ARTICLE:
+---+

Aveugles devant les conséquences des colonisations, les citoyens semblent ne pas entendre les appels de l’Église à se méfier des actionnaires
Bernanos accuse la civilisation moderne d’être une conspiration universelle contre toute espèce de vie intérieure
La nouveauté de la fin de semaine passée fut, pour moi, de découvrir dans les médias les prises de paroles d’évêques et de cardinaux d’autres continents qui me réjouissent à double titre. D’abord, je me découvre heureux que d’anciens collègues du séminaire français à Rome s’expriment avec courage sur d’importantes questions d’actualités, ensuite, je ne peux que souscrire à leurs paroles tant elles rejoignent ce que j’observe au quotidien. Alors, je partage ma joie en vous invitant à suivre les liens qui permettront de découvrir le contenu de leurs déclarations.
1 - J’ai déjà parlé de John Onaiyekan que j’ai eu la joie de recevoir en 1970, dans ma famille pendant les vacances d’été.
Il ne cache pas ses pensées quand il s’exprime, par exemple, sur les méfaits du pétrole dans le delta du Niger et sur les dégâts qu’occasionnent les diverses corruptions. Il se prononce toujours en faveur d’un dialogue, notamment entre les religions, apte à conduire vers des relations de paix.
2 - Je cite maintenant Emmanuel Lafont. J’ai plusieurs fois eu l’occasion d’en parler dans En manque d’Église. Il vient de publier une lettre pastorale pour son diocèse de Cayenne. Une lettre que nous devrions tous étudier dans nos paroisses pour voir comment accompagner ce lointain département. Il en va de la santé de tous les habitants de la « maison commune », là-bas, comme ici.
Je cite sa conclusion : « C’est d’un changement dans notre style de vie que nous avons tous besoin, bien plus que d’une course effrénée dans une croissance économique et financière sans limites qui, en réalité, nourrit la crise. Les peuples de la forêt peuvent nous en apprendre beaucoup sur le véritable bonheur, inséparable d’une saine sobriété de vie. Le pape François nous y invite lorsqu’il parle de spiritualité écologique. Nous avons besoin, dit-il, d’une conversion écologique qui implique de laisser jaillir toutes les conséquences de notre rencontre avec Jésus-Christ sur les relations avec le monde qui nous entoure. « Vivre la vocation de protecteurs de l’œuvre de Dieu est une part essentielle d’une existence vertueuse ; cela n’est pas quelque chose d’optionnel ni un aspect secondaire dans l’expérience chrétienne »

+---+

Lignes de repérage d'objets
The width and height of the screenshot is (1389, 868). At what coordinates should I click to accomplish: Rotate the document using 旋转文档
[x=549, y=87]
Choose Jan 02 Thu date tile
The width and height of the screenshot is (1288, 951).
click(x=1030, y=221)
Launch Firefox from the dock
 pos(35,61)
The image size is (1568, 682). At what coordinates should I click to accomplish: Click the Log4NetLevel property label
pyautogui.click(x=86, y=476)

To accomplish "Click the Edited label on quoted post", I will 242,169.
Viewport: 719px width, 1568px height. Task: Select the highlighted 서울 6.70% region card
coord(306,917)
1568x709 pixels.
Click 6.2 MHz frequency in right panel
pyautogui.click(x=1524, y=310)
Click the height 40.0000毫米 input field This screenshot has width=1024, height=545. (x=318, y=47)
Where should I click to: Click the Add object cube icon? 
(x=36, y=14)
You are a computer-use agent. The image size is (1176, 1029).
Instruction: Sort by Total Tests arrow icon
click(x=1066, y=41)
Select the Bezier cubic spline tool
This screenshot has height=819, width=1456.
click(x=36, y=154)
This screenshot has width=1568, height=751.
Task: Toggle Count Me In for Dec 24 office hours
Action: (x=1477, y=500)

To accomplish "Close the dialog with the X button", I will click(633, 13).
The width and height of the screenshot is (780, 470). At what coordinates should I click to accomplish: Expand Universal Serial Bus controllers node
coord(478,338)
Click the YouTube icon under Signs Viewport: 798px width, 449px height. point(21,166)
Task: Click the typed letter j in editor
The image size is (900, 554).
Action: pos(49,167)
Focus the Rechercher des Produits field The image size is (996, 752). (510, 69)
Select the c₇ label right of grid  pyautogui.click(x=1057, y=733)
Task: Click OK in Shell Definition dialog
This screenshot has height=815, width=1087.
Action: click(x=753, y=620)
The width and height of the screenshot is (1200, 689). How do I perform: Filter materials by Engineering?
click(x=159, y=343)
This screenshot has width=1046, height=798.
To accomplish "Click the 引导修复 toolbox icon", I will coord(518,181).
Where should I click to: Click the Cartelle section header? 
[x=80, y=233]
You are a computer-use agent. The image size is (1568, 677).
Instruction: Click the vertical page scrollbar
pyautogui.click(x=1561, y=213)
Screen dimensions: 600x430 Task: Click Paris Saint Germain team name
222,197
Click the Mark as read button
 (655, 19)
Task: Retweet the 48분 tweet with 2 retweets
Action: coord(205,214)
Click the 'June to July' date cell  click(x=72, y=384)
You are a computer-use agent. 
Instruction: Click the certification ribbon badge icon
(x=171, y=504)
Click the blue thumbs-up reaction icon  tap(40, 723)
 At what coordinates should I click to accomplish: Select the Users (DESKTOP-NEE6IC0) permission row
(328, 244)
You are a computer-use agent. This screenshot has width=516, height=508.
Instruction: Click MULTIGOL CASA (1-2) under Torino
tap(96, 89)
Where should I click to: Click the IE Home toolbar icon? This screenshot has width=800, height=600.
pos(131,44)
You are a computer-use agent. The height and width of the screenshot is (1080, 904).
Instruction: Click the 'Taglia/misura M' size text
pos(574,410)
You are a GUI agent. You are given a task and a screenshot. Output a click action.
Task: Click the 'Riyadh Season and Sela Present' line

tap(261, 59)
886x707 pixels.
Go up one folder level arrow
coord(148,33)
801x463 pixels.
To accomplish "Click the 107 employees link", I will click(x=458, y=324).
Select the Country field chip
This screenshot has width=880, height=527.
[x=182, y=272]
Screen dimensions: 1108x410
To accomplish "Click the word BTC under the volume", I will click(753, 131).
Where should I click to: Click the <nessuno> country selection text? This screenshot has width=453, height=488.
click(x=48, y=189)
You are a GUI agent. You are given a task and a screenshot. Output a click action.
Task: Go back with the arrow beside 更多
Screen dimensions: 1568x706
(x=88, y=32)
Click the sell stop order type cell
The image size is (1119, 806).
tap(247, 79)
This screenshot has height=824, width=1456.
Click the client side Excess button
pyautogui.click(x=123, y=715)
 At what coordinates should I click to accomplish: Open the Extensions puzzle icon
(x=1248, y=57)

+---+

TRAVAIL DEMANDÉ:
1. Réécrivez sous forme de liste le paragraphe de l'article qui commence par « 2 - Je cite maintenant Emmanuel Lafont », en conservant ses faits principaux.
2. Citez mot pour mot le passage de l'article allant de « 2 - Je cite » jusqu'à « là-bas, comme ici. ».
Seul l'article sert de source pour répondre.

RÉPONSES FOURNIES:
1.
- L'auteur cite Emmanuel Lafont, dont il a déjà parlé plusieurs fois dans En manque d'Église.
- Emmanuel Lafont vient de publier une lettre pastorale pour son diocèse de Cayenne.
- Selon l'auteur, tous devraient étudier cette lettre dans les paroisses pour voir comment accompagner ce lointain département.
- La santé de tous les habitants de la « maison commune » en dépend, là-bas comme ici.

2.
2 - Je cite maintenant Emmanuel Lafont. J’ai plusieurs fois eu l’occasion d’en parler dans En manque d’Église. Il vient de publier une lettre pastorale pour son diocèse de Cayenne. Une lettre que nous devrions tous étudier dans nos paroisses pour voir comment accompagner ce lointain département. Il en va de la santé de tous les habitants de la « maison commune », là-bas, comme ici.